Le portrait d’une favorite en quête de reconnaissance
Par nature illégitime, la relation doublement adultérine de Louis XIV et de madame de Montespan constitue pour la favorite un motif d’inquiétude. Les rayons de la gloire royale ne l’éclaireront que tant qu’existera l’inclination royale pour elle. C’est pourquoi ce portrait est aussi un manifeste destiné à affirmer une légitimité – celle du sang capétien transmis aux quatre enfants naturels de Louis XIV. Un autre portrait de Madame de Montespan entouré de ses enfants développe la même intention, peint par Charles de Lafosse quelques années auparavant. La fragilité inhérente à la position de favorite est ainsi contournée par la présence des quatre enfants – même si elle l’est aussi par le volontarisme de Madame de Montespan au quotidien pour lutter contre ses concurrentes dans le cœur du roi (on l’a même accusée lors de l’affaire des poisons d’avoir fait boire au roi des philtres pour conserver ses faveurs). La légitimation de ses enfants par Louis XIV, intervenue en 1673 pour les deux garçons et en 1676 pour les deux filles, est d’ailleurs essentielle pour madame de Montespan.
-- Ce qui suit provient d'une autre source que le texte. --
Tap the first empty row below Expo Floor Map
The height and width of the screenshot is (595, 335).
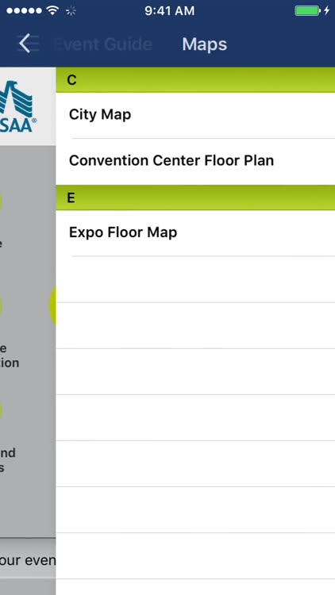tap(195, 280)
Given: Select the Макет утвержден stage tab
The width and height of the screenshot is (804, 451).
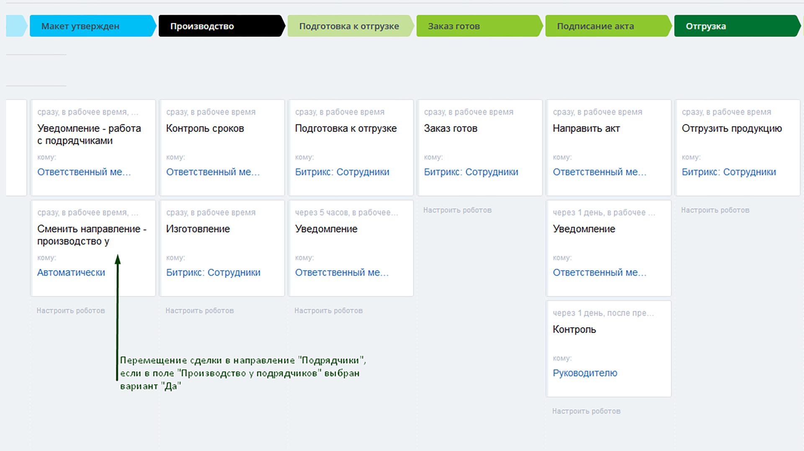Looking at the screenshot, I should coord(91,26).
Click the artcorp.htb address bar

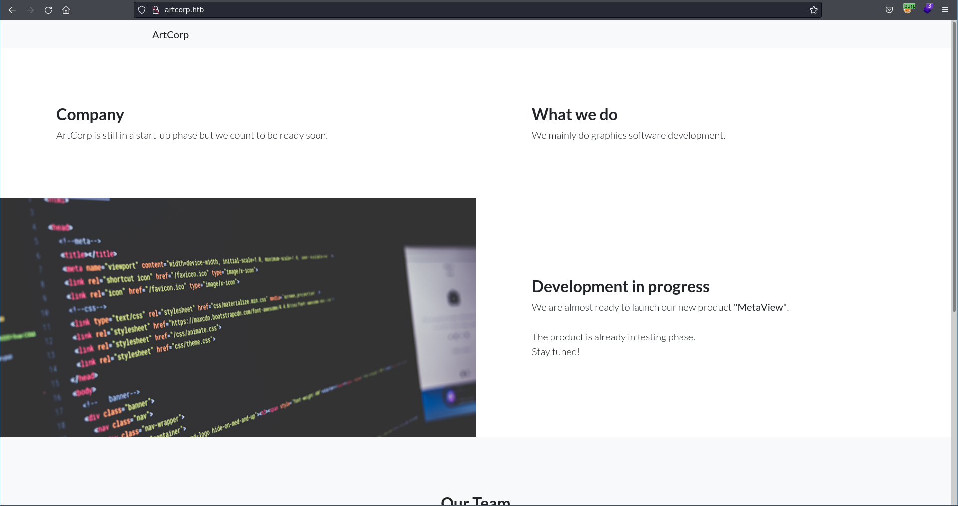[x=449, y=10]
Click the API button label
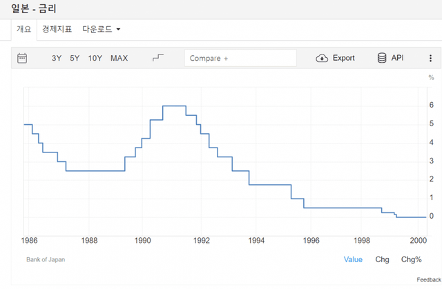Viewport: 442px width, 289px height. (397, 58)
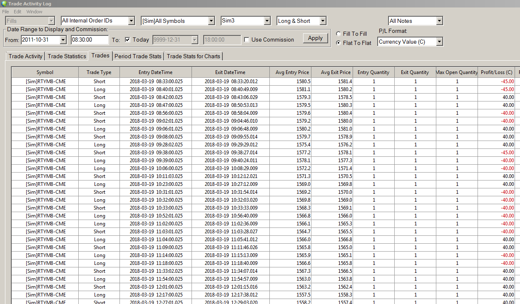This screenshot has height=304, width=520.
Task: Enable the Use Commission checkbox
Action: (247, 40)
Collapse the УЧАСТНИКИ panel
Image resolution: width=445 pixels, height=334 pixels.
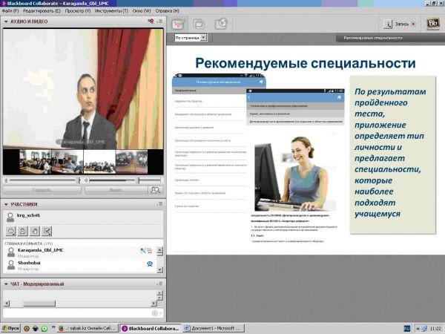(6, 204)
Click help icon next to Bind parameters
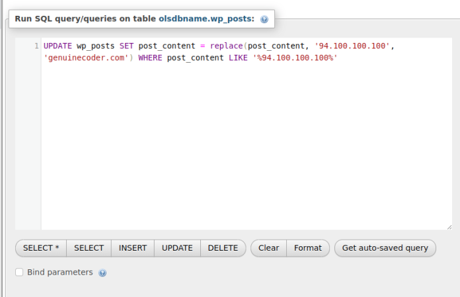This screenshot has height=297, width=460. pos(102,273)
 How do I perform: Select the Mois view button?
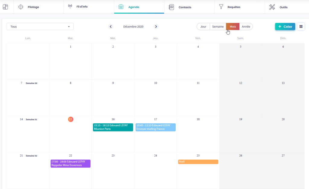coord(233,27)
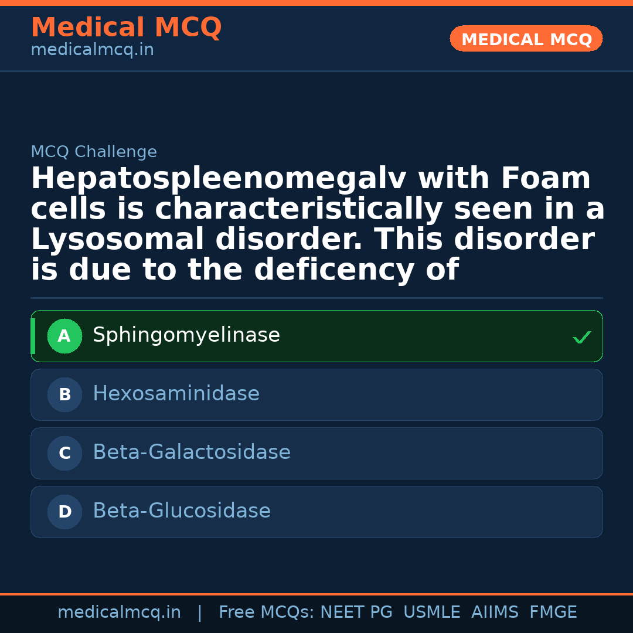Click the Free MCQs footer label

coord(266,612)
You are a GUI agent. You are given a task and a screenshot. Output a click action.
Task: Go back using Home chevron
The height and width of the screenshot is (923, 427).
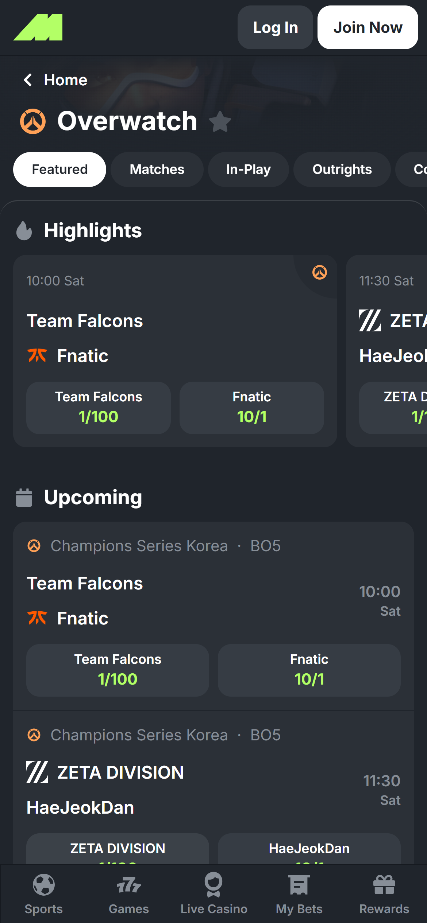[x=28, y=80]
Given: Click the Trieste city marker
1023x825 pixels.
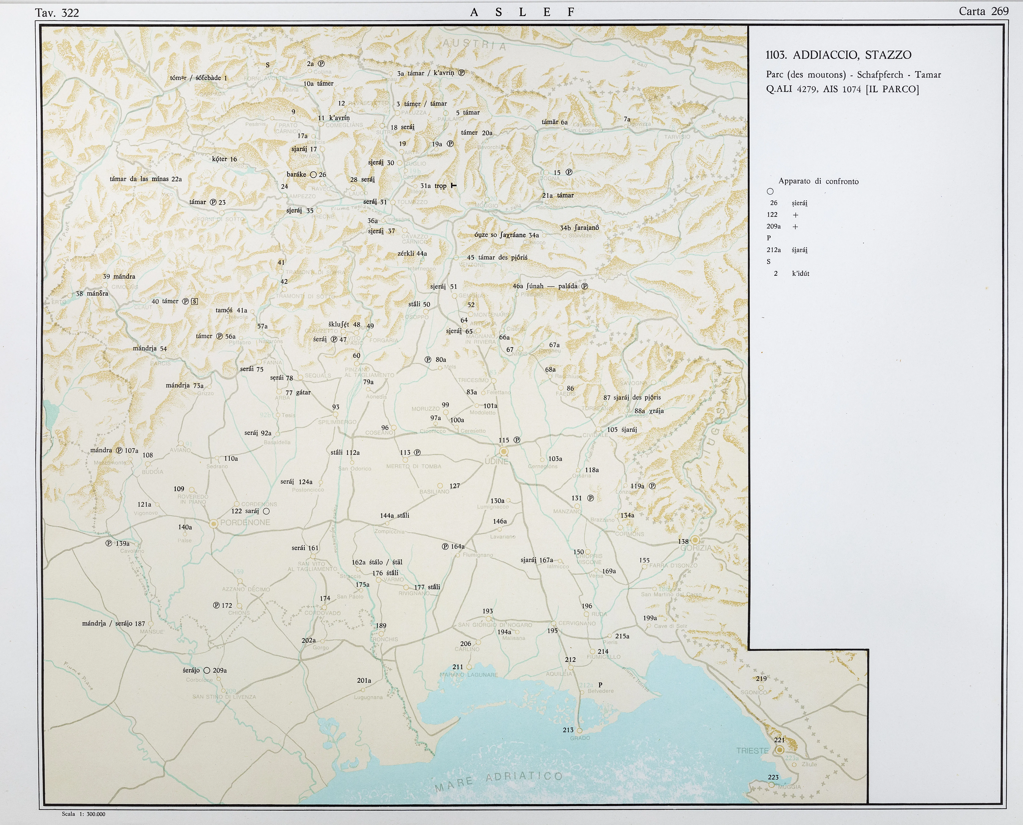Looking at the screenshot, I should click(x=780, y=750).
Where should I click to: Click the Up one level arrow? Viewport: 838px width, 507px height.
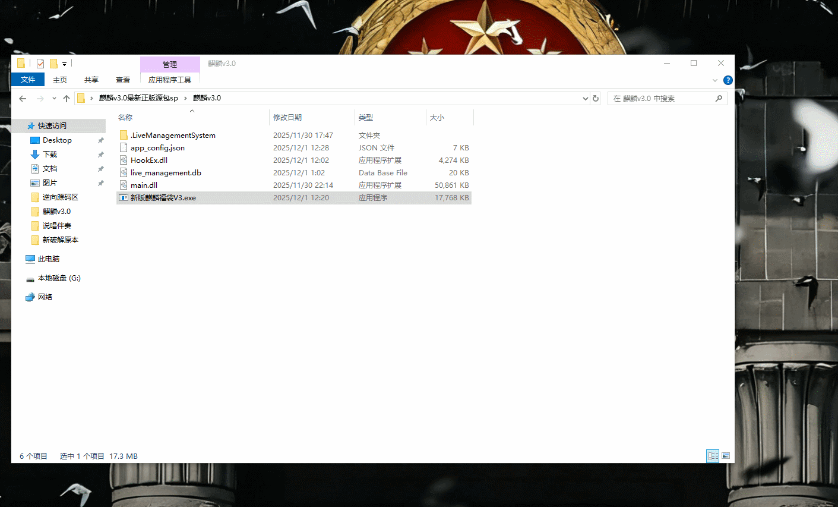tap(67, 99)
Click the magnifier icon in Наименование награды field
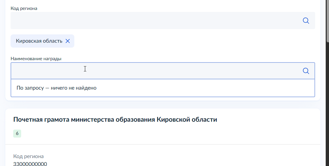 306,71
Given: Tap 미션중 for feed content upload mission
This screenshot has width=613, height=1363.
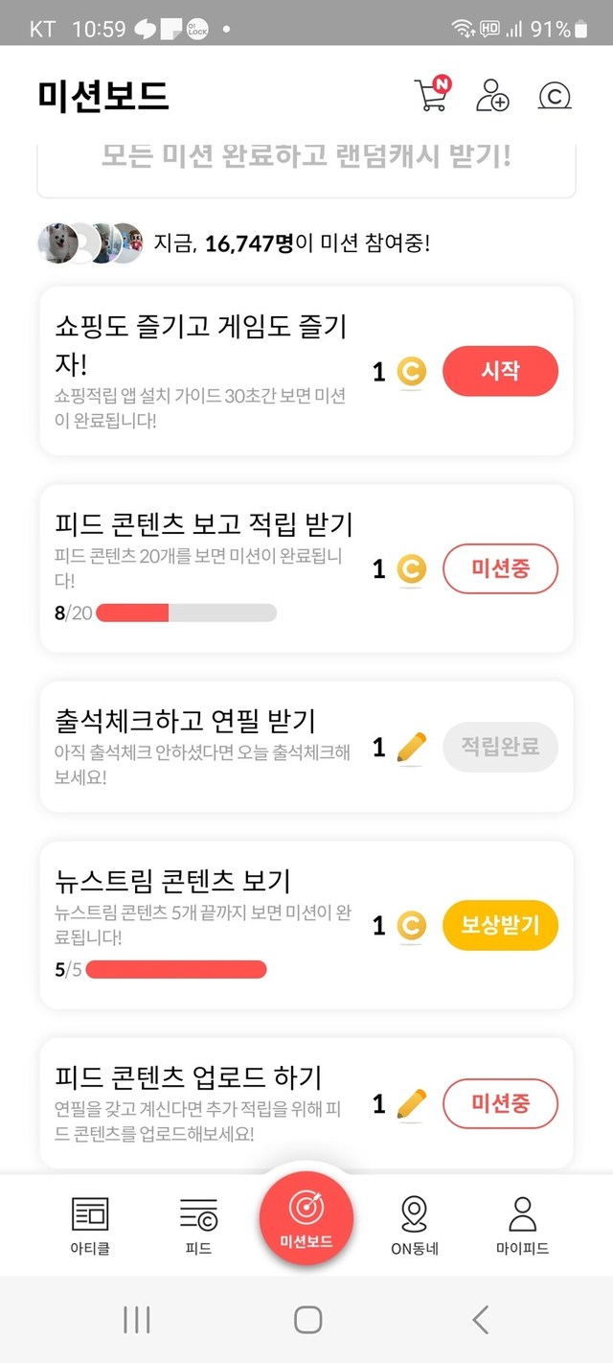Looking at the screenshot, I should tap(500, 1103).
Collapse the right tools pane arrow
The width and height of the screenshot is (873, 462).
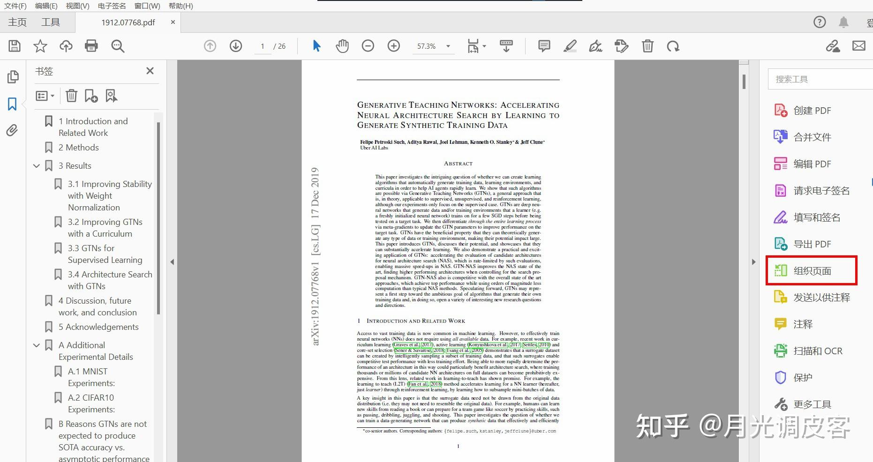(753, 262)
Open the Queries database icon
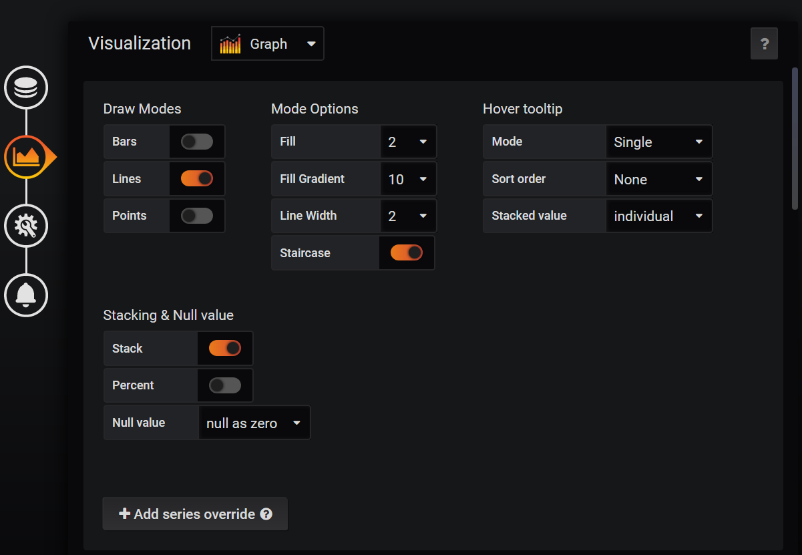 click(x=26, y=87)
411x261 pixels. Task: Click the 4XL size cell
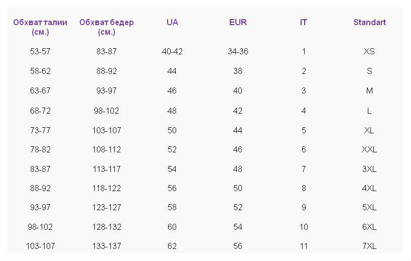click(x=369, y=188)
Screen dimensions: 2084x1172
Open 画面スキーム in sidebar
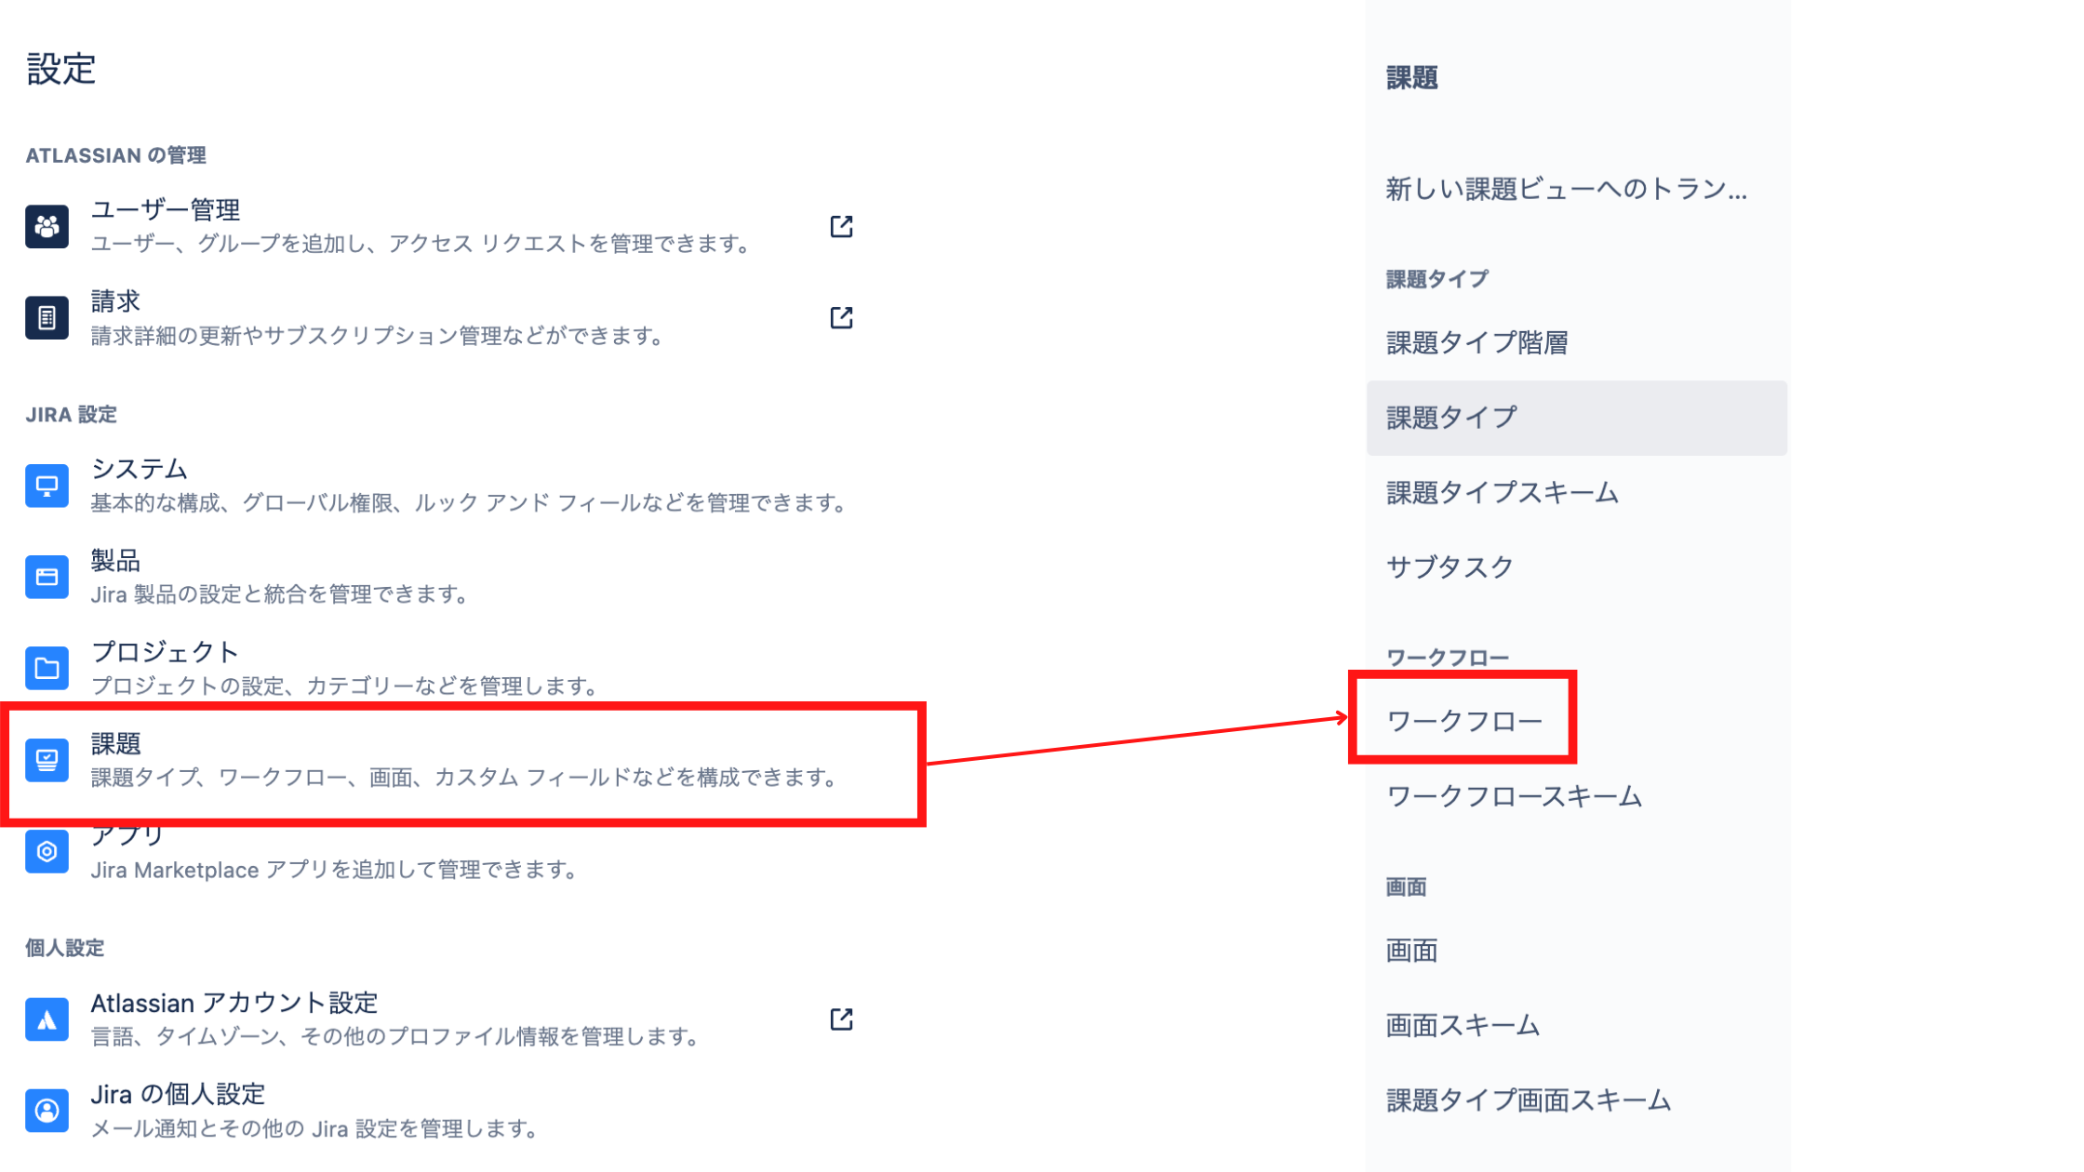pos(1463,1025)
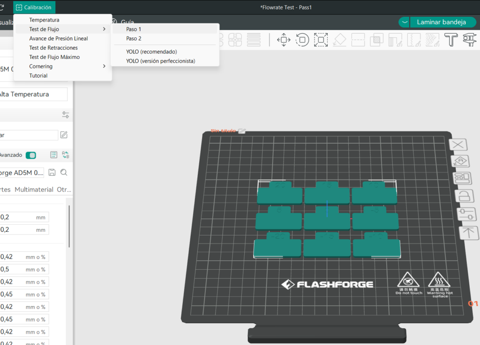480x345 pixels.
Task: Choose Paso 1 from Test de Flujo
Action: point(134,29)
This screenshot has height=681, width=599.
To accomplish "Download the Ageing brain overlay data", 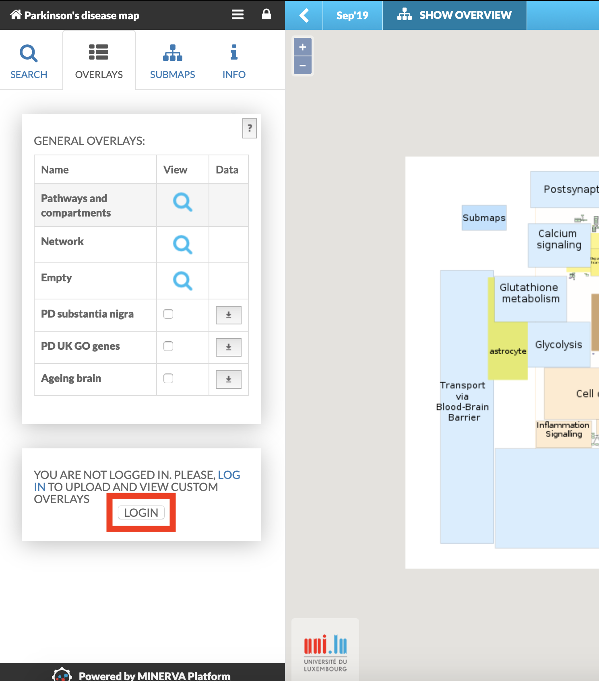I will pyautogui.click(x=228, y=379).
Les enfants qui naissent en 1677 (Françoise-Marie, mademoiselle de Blois) et en 1678 (Louis-Alexandre, comte de Toulouse) confirment l’assise de madame de Montespan sur la descendance royale. Plus tard, les liens avec la famille royale sont renforcés par une politique d’alliances matrimoniales (mademoiselle de Nantes épouse le duc d’Enghien, Louis-Auguste convole avec Anne-Louise-Bénédicte de Bourbon, mademoiselle de Blois se marie avec le futur régent). Ses grossesses et la légitimation de ses enfants ne suffisent cependant pas à donner à Madame de Montespan un rôle politique, tant le roi s’efforce de distinguer sphère affective et sphère politique. Dans ses Mémoires, il conseille d’ailleurs à son fils « que la beauté qui fait nos plaisirs n’ait jamais la liberté de nous parler de nos affaires, ni des gens qui nous y servent. »
En dépit du lien sincère qui unit le roi à ses enfants adultérins (ce dont témoignent les multiples faveurs et dotations dont ils sont l’objet), la disgrâce de madame de Montespan intervient quelques années après la réalisation de ce tableau, en 1683, au profit de la liaison exclusive du roi avec madame de Maintenon, ancienne gouvernante des enfants royaux adultérins. Les fleurs coupées et portées par mademoiselle de Nantes, que madame de Montespan montre nonchalamment, prennent une dimension symbolique. Comme ces fleurs qui représentent la fragilité du monde, la gloire de madame de Montespan n’aura été qu’éphémère. Elle acheva sa vie dans la dévotion en 1707, loin de la cour, après avoir vu mourir plusieurs de ses enfants, dont deux peints ici.
BERTIÈRE Simone, Les reines de France au temps des Bourbons. II : Les femmes du Roi-Soleil, Paris, Éditions de Fallois, 1998.
NIKOLENKO Lada, Pierre Mignard: The portrait painter of the Grand Siècle, Munich, Nitz, 1983.
PETITFILS Jean-Christian, Madame de Montespan, Paris, Fayard, 1988.
SARMANT Thierry, Louis XIV : homme et roi, Paris, Tallandier, coll. « Biographies », 2012.